On tylko cofnął się do drzwi, przeprosił i szybko wyszedł z pokoju. Ten
obraz wyrył w jego głowie ogromną dziurę. Nie wiedział zupełnie jak to
się stało. Chyba wolał nie wiedzieć. Próbował odgonić myśli, jednak nie
mógł wyrzucić tego obrazu. Przypomniał sobie o łuku który leżał w boksie
Ayami. Czemu niby ostawił tam broń? Nie myślał przecież, że będzie
musiał walczyć na balu. Poszedł więc do stajni siedziby orłów, wydłuży
sobie jednak odrobinę drogę. By zająć myśli, zagadał nawet blondynkę o
piwnych oczach, sprzedającą piękne kwiaty. W końcu, by sprawić radość
młodej dziewczynie, kupił dwie margaretki, o śnieżnobiałych płatkach.
Nie zwlekając dłużej. Udał się już w stronę celu swojego spaceru.
Rei uważnie przyglądał się Pięknej Florianie, która pokazała mu co
robi. Dla niego było to coś zupełnie nowego, z fascynacją przyglądał się
temu co robiła dziewczyna śledząc każdy jej ruch.
- Myślałam, że zaniedbywali tego konia. W mojej historii zajmowano
się nim o wiele lepiej...ale najwyraźniej ten koń nigdy nie był pod złą
opieką. Dlatego pieczęć nie umiała się przyjąć - wyjaśniła Flo.

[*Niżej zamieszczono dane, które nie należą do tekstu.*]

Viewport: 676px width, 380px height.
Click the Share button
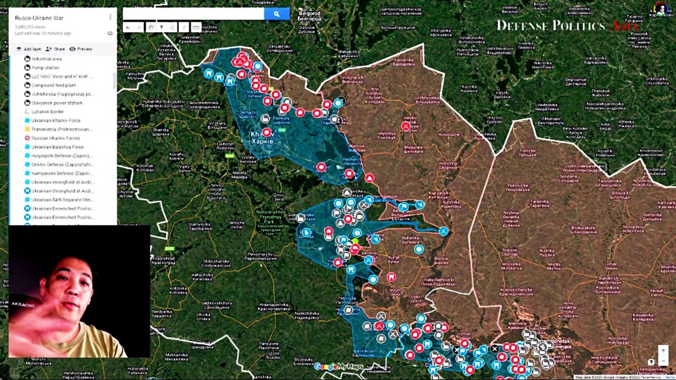tap(55, 49)
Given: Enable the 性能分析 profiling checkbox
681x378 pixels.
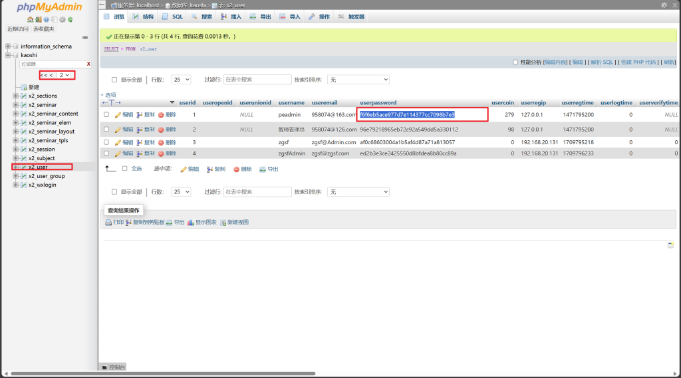Looking at the screenshot, I should click(x=515, y=62).
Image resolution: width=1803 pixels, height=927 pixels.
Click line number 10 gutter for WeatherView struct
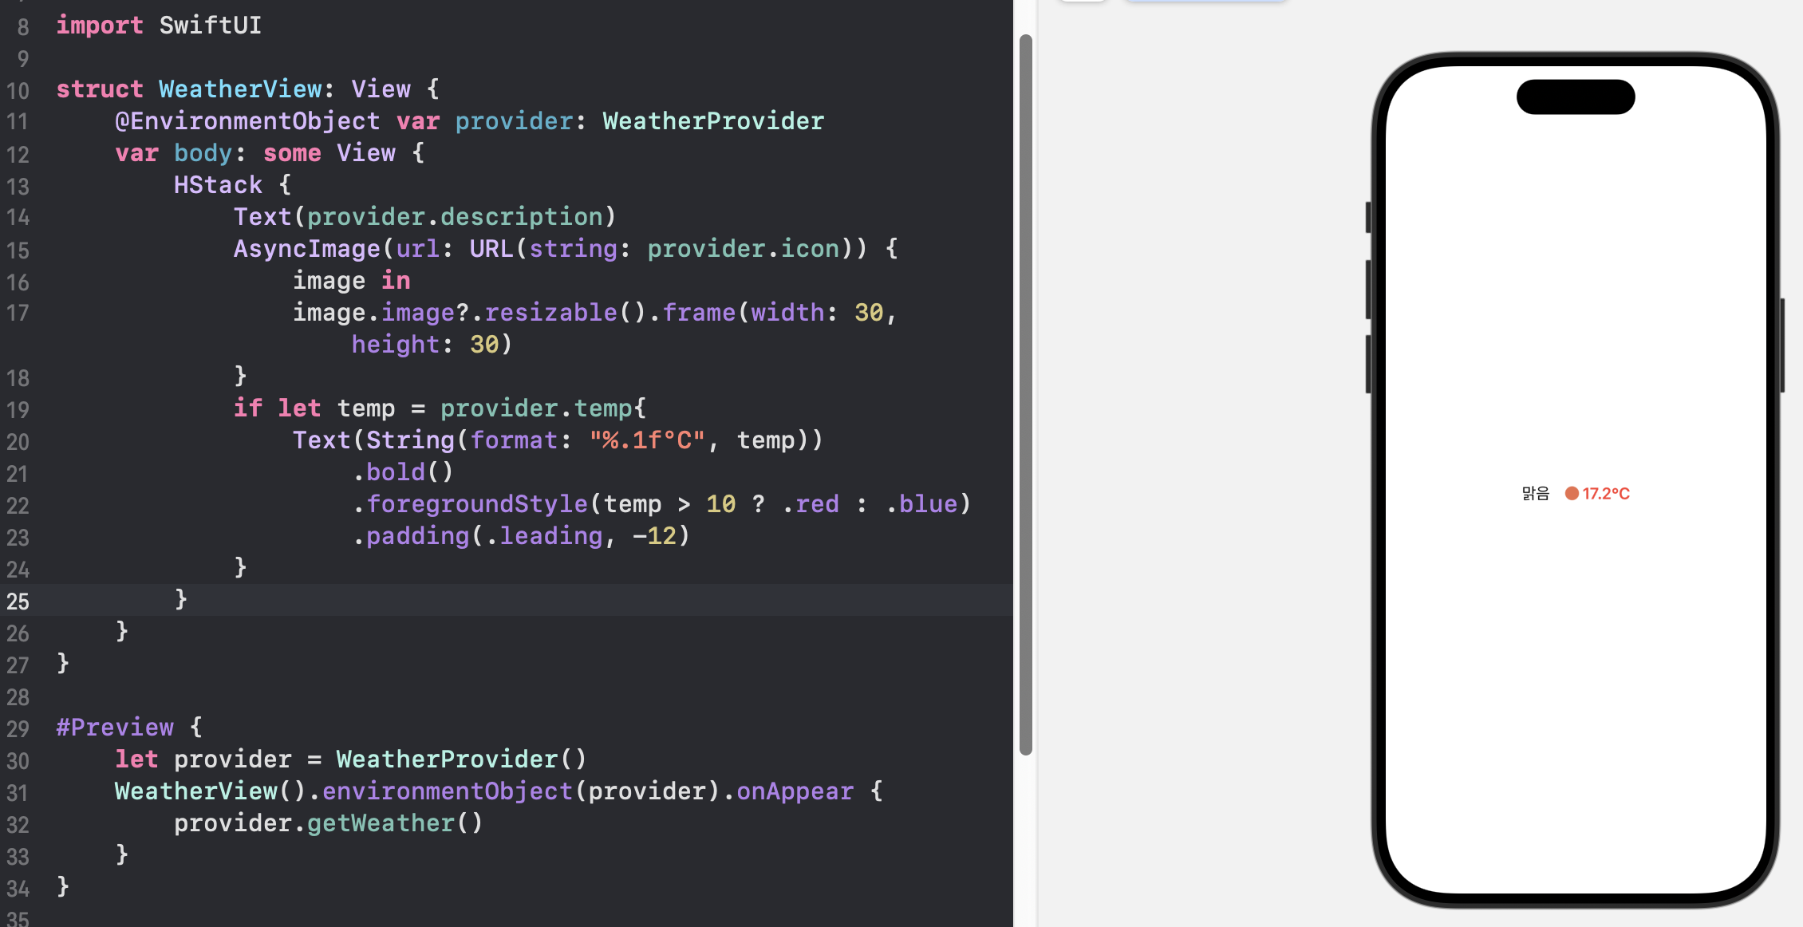tap(18, 90)
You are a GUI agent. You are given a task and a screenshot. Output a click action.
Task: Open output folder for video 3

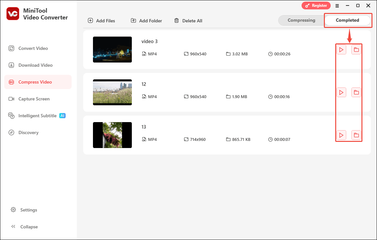pyautogui.click(x=356, y=50)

- To co robisz... jest wspaniałe - odparł nie mogąc wyjść z podziwu. Dziewczyna zaśmiała się i lekko zarumieniła.
- Dzięki, nie wiele osób tak myśli.
- Dobrze, że prawie zawsze należę do tej mniejszości - zażartował
białowłosy. Pomógł wstać dziewczynie. Wydawało się, że nic nie może
pójść nie tak. - szkoda, że nie jest do końca dozwolona. - Flo
przytaknęła i rozejrzała się po stajni.
- Nikt nas nie zobaczy? - zapytała niepewnie.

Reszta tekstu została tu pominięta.